Segment Open

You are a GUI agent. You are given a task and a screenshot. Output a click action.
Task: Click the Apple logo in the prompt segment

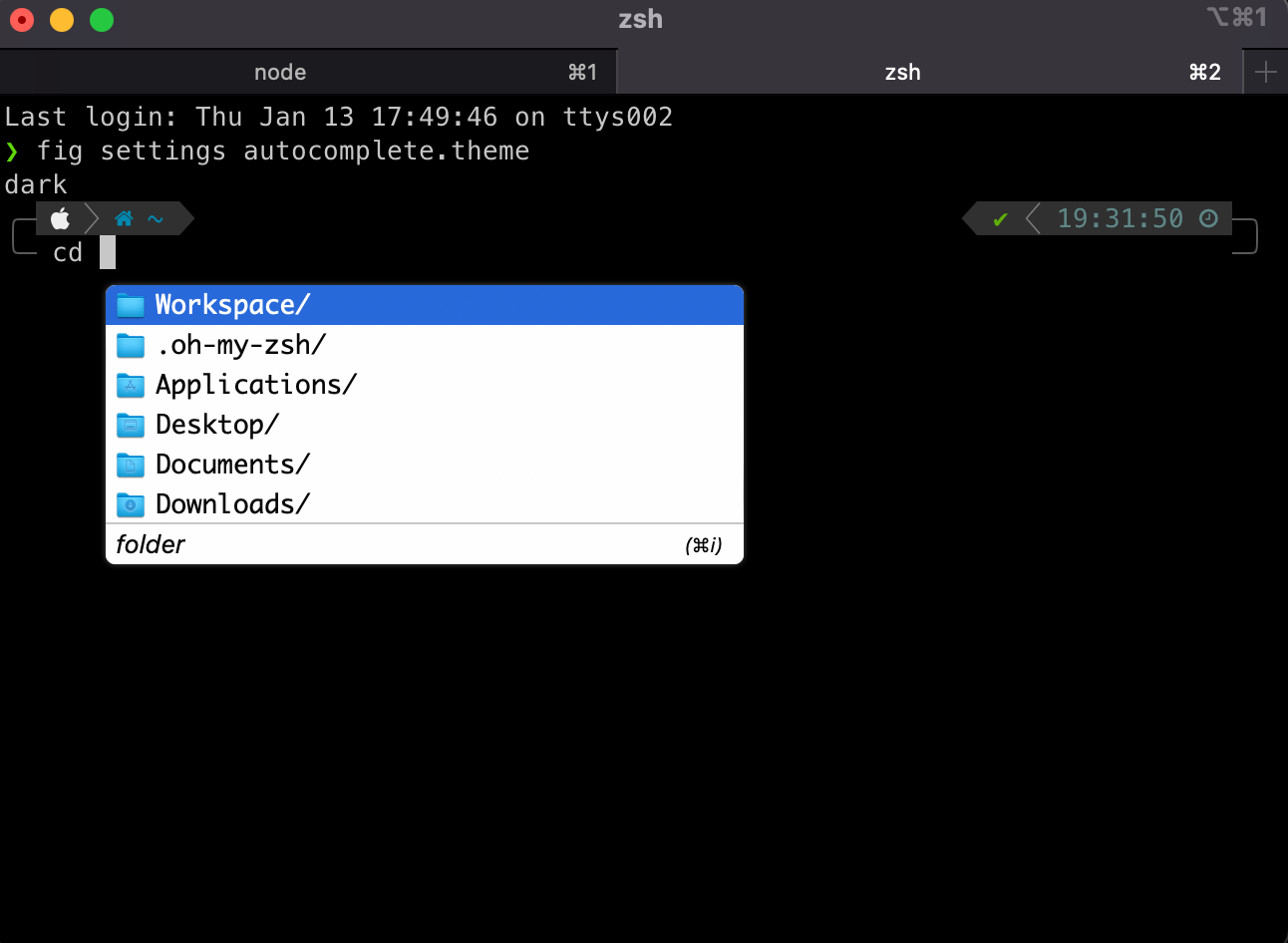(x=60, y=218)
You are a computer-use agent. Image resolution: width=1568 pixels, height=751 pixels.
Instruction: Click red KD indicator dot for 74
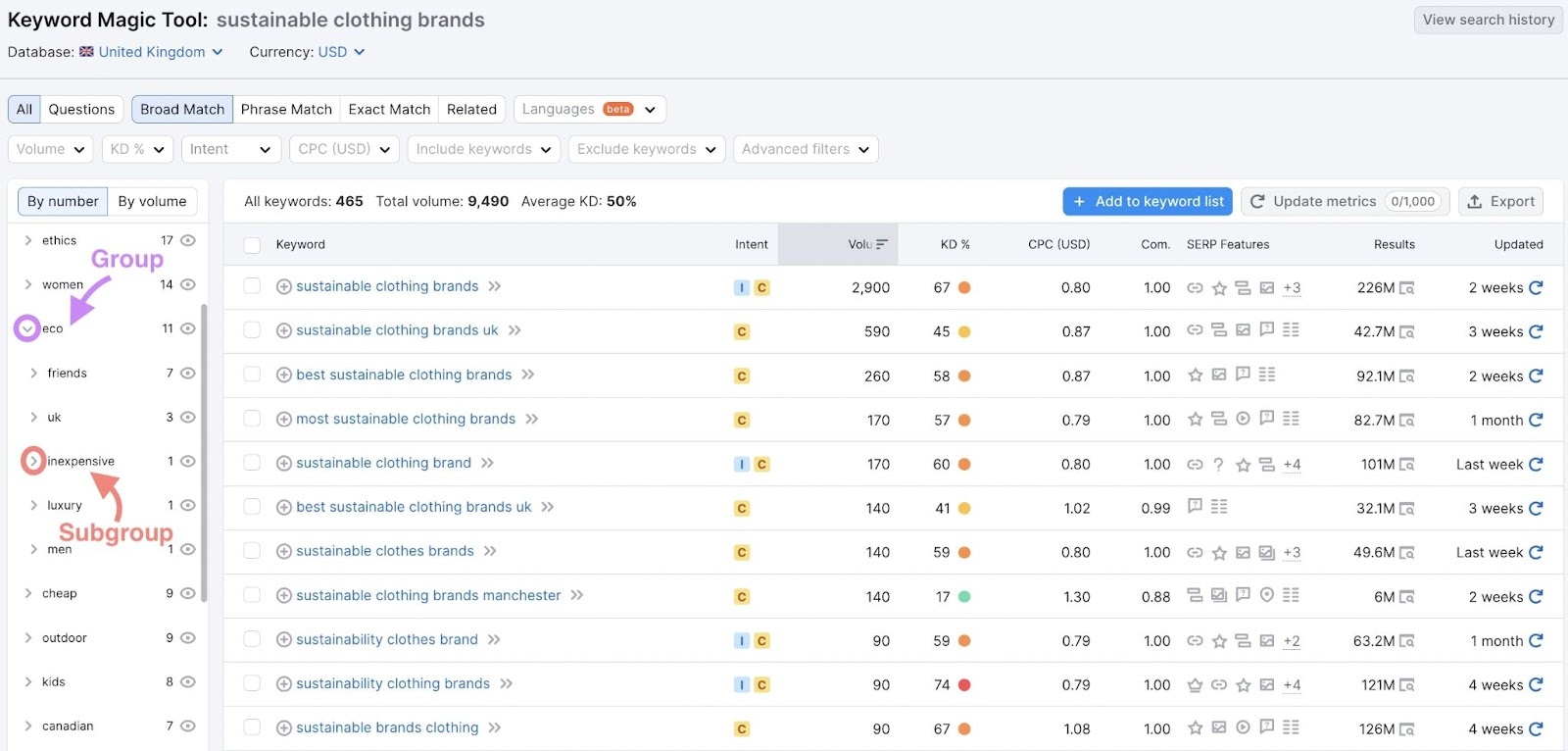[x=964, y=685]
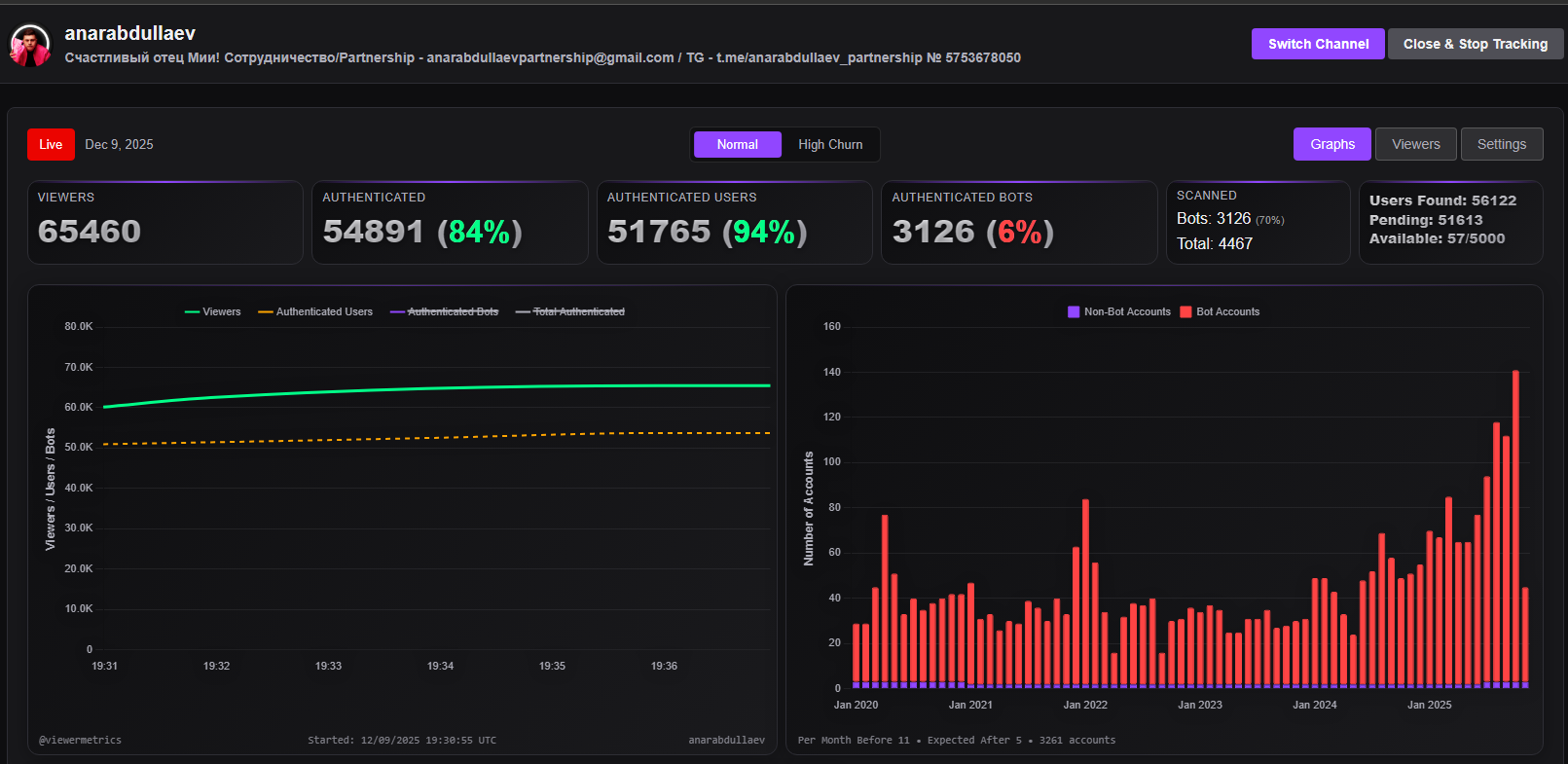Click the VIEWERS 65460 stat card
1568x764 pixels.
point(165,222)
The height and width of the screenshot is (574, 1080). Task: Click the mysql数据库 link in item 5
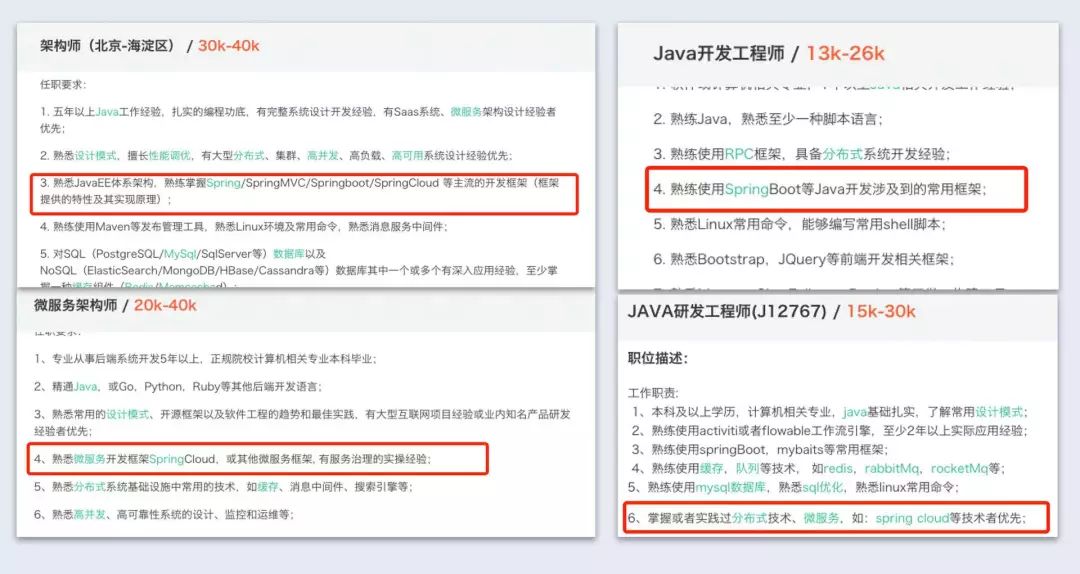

Segment Closed

▶ Exercise
Reproduce each line in the listing above that mentions the string "screenshot".

▶ Answer space
You are a GUI agent. You are given a task and a screenshot. Output a click action.
The height and width of the screenshot is (574, 1080). Task: Click the mysql数据库 link in item 5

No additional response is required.